Kevin Lambert dans son appartement de La Petite-Patrie

L’histoire se déroule dans l’univers de l’architecture, autour de la figure dominante de l’architecte montréalaise (fictive) Céline Wachowski, célébrée partout dans le monde, mais qui n’est pas prophète en son pays.

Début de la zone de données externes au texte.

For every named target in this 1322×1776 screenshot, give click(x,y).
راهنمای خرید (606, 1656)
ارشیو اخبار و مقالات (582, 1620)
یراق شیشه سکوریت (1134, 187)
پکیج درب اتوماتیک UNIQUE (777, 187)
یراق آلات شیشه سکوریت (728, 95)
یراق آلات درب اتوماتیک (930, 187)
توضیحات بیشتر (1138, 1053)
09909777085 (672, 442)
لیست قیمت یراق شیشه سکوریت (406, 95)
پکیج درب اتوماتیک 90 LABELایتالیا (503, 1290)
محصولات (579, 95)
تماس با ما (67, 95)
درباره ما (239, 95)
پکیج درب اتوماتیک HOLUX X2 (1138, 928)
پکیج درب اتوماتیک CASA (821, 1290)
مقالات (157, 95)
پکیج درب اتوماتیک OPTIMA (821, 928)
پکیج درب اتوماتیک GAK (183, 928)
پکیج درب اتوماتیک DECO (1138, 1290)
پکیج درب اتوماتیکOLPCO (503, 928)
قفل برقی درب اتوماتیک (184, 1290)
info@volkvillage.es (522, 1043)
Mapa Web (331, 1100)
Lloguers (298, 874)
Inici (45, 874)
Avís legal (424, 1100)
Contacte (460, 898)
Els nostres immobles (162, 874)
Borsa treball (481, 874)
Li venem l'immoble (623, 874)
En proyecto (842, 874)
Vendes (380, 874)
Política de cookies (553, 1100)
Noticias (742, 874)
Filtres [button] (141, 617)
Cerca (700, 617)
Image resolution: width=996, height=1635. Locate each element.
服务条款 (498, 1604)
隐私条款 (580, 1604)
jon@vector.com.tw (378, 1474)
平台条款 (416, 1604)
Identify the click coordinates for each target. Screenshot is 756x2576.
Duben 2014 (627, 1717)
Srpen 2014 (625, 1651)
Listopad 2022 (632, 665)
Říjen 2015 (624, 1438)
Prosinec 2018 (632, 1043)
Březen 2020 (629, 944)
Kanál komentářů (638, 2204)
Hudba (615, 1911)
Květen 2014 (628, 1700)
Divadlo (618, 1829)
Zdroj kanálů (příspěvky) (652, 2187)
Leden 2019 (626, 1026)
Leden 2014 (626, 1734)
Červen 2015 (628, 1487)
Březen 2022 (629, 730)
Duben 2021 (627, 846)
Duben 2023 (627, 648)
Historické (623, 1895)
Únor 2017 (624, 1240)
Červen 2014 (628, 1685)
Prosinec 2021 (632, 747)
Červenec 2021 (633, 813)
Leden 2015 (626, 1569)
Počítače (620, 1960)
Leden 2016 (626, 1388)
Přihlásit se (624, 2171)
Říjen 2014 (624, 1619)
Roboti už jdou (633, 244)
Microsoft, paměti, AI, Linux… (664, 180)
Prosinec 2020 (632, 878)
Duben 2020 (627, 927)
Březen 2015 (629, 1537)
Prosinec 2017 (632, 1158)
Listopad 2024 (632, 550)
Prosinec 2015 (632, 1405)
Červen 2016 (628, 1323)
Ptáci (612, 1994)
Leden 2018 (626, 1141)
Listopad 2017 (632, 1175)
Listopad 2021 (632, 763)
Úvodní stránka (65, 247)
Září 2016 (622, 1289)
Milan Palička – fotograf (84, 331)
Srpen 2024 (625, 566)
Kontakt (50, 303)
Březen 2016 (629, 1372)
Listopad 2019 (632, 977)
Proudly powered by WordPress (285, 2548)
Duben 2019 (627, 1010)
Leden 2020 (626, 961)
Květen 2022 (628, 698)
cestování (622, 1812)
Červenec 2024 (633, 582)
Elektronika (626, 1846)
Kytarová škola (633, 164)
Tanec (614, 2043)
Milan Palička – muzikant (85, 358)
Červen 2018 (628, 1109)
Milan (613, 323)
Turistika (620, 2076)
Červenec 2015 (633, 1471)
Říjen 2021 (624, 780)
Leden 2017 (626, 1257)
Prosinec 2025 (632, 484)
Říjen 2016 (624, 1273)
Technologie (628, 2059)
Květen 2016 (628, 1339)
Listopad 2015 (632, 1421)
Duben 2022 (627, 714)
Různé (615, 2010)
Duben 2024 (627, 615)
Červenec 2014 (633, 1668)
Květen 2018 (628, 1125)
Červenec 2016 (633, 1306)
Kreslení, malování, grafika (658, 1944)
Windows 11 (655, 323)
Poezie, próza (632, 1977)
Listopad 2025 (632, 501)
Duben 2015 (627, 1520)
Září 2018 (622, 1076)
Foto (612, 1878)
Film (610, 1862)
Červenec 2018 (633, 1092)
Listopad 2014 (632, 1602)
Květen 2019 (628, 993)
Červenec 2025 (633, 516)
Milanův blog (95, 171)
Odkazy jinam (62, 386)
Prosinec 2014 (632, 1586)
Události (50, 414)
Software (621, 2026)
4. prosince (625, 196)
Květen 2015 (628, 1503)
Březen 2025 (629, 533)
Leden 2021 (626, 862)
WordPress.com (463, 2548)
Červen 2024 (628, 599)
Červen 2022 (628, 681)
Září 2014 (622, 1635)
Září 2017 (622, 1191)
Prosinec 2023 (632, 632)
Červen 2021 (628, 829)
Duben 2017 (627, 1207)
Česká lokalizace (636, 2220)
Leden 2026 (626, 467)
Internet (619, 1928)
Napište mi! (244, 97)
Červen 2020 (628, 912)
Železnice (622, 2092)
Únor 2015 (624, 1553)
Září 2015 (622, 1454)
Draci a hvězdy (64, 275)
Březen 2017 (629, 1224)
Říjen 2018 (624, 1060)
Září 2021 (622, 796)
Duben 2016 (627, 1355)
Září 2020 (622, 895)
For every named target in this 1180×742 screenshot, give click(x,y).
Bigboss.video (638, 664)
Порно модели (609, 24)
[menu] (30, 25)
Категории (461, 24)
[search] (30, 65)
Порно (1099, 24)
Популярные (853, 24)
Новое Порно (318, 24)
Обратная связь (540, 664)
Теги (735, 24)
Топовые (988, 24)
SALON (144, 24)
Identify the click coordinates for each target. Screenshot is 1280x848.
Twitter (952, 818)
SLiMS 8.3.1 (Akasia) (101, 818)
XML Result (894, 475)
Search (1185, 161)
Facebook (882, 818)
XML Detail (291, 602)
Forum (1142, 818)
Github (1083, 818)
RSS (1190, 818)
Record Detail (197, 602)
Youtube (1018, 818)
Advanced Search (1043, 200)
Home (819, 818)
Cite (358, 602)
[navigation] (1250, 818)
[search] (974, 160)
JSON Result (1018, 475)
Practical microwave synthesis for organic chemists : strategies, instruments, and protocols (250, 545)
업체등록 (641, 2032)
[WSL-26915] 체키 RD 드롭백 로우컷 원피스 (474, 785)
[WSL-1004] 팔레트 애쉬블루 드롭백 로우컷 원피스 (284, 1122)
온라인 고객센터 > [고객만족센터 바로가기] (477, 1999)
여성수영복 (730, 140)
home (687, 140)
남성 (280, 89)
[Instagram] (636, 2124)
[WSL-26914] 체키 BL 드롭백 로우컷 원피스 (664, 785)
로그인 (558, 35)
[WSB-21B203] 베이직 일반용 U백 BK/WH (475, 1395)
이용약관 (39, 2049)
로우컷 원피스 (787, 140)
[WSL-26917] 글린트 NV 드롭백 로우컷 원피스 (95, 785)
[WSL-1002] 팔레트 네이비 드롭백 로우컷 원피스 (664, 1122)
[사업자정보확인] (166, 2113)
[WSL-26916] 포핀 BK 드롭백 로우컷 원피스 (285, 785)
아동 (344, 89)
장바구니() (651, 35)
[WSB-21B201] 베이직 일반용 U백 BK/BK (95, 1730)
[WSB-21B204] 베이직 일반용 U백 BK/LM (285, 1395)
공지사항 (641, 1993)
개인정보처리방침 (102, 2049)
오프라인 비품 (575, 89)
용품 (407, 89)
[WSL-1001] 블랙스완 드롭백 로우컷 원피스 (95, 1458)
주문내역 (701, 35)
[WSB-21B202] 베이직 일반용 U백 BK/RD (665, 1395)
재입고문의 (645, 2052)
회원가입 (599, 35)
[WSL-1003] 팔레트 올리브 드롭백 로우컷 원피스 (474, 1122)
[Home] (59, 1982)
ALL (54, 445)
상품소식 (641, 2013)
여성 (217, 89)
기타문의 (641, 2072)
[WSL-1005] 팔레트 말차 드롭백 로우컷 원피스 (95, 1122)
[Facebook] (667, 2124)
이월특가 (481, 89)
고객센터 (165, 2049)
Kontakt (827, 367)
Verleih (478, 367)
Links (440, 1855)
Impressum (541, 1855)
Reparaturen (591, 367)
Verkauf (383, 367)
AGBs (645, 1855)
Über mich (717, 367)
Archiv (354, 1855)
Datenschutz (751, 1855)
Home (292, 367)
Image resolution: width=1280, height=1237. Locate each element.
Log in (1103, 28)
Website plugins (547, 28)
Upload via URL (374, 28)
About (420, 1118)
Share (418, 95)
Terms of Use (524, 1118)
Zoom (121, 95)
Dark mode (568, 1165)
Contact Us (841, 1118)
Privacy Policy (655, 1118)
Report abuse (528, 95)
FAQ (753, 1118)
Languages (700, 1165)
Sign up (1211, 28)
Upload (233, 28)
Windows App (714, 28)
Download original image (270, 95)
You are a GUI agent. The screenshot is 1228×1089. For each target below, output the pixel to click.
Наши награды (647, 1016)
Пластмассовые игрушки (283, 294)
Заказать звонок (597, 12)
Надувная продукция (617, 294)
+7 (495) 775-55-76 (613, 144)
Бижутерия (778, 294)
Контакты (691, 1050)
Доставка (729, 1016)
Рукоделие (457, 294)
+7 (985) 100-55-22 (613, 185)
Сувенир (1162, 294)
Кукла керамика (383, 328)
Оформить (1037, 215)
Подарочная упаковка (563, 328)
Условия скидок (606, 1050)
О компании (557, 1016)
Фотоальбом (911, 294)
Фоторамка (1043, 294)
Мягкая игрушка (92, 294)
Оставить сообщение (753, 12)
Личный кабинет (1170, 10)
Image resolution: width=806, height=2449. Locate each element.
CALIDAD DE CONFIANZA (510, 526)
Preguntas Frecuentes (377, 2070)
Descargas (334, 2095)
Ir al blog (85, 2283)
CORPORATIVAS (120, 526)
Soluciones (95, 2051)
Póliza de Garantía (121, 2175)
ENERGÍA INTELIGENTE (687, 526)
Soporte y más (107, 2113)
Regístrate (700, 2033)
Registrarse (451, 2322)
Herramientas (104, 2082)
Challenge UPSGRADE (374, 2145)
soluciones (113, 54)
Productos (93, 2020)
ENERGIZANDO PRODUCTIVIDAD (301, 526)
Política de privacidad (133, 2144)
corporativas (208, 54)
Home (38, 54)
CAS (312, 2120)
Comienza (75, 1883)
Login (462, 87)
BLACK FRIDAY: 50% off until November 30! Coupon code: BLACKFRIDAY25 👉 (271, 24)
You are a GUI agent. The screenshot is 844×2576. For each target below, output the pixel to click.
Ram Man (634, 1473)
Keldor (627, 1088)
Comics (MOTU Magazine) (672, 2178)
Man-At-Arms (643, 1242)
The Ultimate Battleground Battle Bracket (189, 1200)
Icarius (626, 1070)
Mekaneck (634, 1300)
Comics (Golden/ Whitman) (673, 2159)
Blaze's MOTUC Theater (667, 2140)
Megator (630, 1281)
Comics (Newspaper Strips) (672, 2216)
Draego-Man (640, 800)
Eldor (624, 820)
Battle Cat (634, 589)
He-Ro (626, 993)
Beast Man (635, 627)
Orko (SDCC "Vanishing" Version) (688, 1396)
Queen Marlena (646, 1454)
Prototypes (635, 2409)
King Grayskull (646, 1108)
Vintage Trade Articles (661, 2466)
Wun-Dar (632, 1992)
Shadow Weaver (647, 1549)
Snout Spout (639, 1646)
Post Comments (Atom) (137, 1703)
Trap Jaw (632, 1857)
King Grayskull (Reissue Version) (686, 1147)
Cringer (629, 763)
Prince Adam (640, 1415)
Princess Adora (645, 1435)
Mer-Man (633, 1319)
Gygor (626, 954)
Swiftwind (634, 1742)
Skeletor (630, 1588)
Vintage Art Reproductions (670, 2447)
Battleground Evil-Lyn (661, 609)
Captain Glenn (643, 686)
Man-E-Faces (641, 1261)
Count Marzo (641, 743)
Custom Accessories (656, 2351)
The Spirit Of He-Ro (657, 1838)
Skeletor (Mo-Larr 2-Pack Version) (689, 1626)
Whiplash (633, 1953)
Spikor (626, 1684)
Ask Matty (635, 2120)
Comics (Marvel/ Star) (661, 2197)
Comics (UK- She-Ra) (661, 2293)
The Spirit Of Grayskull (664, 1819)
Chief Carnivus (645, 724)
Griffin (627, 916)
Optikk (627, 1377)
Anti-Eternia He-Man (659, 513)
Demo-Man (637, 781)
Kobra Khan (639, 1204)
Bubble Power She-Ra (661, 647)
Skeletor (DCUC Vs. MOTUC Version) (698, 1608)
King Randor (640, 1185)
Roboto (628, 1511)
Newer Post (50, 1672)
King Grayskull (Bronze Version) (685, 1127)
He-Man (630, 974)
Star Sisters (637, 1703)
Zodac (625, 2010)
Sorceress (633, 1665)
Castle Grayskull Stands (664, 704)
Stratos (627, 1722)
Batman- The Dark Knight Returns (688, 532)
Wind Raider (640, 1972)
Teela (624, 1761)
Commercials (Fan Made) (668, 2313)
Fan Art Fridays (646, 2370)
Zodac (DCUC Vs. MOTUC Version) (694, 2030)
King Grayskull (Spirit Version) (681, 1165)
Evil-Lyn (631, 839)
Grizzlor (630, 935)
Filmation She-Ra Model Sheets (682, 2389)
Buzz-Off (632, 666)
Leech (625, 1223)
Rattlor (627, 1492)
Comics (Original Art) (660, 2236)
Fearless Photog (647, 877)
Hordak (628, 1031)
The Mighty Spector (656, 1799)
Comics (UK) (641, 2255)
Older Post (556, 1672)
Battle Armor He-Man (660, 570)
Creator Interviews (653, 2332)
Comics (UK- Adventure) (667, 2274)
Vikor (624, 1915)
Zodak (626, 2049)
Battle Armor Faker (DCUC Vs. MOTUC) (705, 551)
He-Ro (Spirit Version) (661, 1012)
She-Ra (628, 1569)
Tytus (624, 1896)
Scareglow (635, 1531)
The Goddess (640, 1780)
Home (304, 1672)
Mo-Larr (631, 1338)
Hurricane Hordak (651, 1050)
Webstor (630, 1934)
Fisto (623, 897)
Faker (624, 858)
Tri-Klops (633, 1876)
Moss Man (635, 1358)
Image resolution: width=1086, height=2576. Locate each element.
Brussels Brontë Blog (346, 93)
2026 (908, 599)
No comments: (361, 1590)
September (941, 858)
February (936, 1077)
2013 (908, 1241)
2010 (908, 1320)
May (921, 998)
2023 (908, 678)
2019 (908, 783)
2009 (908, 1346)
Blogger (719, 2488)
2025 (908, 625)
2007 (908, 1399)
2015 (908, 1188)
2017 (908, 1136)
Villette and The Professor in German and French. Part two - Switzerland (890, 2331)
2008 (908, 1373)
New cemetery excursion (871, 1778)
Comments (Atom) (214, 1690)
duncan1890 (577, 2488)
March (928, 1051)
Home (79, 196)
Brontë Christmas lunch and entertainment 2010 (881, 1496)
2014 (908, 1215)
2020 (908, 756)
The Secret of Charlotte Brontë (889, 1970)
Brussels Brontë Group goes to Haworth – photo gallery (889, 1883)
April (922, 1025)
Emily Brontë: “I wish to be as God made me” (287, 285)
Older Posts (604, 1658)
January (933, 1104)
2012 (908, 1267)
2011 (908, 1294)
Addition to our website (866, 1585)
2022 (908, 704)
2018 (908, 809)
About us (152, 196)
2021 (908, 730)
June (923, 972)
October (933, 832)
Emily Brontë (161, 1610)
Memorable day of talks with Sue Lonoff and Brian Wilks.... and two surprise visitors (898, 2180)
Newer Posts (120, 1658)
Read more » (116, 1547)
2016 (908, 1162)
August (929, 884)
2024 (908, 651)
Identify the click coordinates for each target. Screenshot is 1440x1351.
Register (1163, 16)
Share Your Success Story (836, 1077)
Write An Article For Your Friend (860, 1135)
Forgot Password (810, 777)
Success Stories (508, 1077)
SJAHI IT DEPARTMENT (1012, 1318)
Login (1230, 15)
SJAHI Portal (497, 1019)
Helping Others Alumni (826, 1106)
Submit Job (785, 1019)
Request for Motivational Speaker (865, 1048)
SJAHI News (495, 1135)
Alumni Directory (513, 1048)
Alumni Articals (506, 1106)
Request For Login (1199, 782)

Ce troisième roman est très différent de ses deux premiers, et ceux qui avaient envie de l’étiqueter « sulfureux » ou écrivain « queer » seront étonnés, car le style est plus sobre. Mais l’injustice, un de ses thèmes de prédilection, est toujours là. « Je ne me sentais pas obligé d’écrire de la même façon », me dit-il pendant qu’on se promène dans son quartier et qu’il me montre des exemples d’embourgeoisement, notamment le 305, rue de Bellechasse, bel immeuble en pleine rénovation, où sont situés les bureaux des Ateliers C/W dirigés par Céline Wachowski dans le roman.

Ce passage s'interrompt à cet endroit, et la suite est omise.